We accordingly modified Figure 2. However, it has not been possible to express the value in a log scale since the “undected” genes expressions, corresponding to 0 arbitrary unit value, will not be considered. Additionally, we found an error in the reported value for CDH5 gene level obtained from skin-derived fibroblasts.
- “In Figure 3, the ROC analysis using only a limited number of cell lines is unreliable. Future validation in patient-derived tissues is strongly recommended”.
We totally agree with Reviewer 2. For this reason, we stated that: “Although it is known that an accurate ROC analysis requires a much larger number of samples [49], we believe that this can still be a useful preliminary approach to identify possible diagnostic cut-offs to further deepen the study”.
- “The concerns regarding Figure 1 also apply to Figure 4”.
See response to point 3
- In Figure 5, there is no statistical analysis, yet the authors claim up/downregulation of related genes. This weakens the reliability of the results.

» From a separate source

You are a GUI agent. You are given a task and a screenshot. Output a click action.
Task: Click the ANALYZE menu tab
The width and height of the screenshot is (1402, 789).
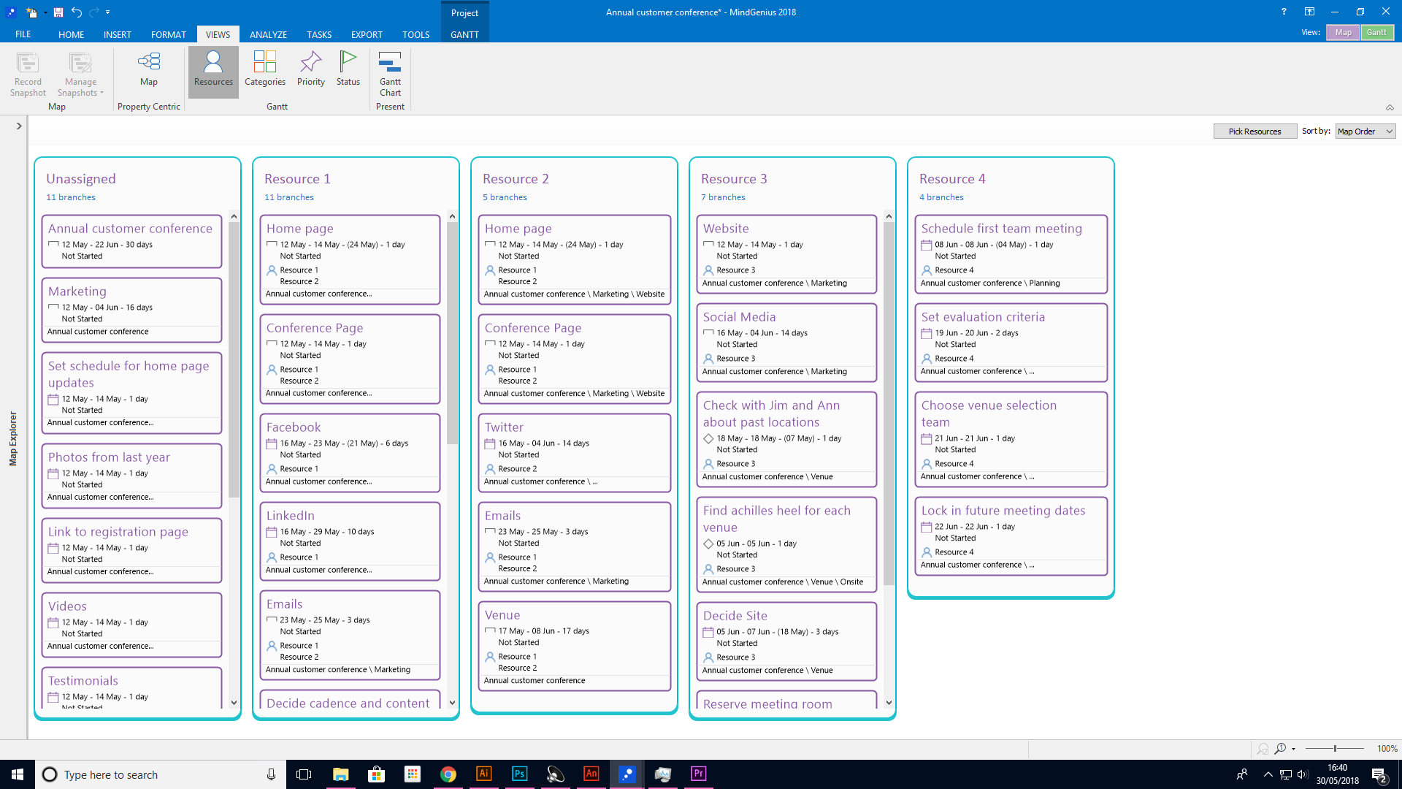pyautogui.click(x=267, y=34)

The lack of statistical analyses is due to the number of cell lines analyzed in each group (healthy, primary tumor-derived, metastatic tumor-derived, and mesenchymal cells). Not all groups included at least three different cell lines, which is the minimum required for a reliable statistical analysis. We added this explanation at pag. 8, lane 271-275. Thus, in accordance with the Reviewer’s suggestion, we have revised the Results section to discuss the data in terms of a “trend” rather than defining them as up- or down-regulated.
- Inconsistent font and size appear throughout the manuscript (e.g., Sections 4.1 and 4.2). Standardization is necessary.
Amended.
Author Response File: Author Response.pdf
Round 2
Reviewer 2 Report
Comments and Suggestions for AuthorsThe authors has addressed most of my concerns and the revised manuscript is publishable.
Only few minor typos need to be addressed:
Line 451,CO2 should be CO2
Authors contribution, please modify the fonts to be consensus.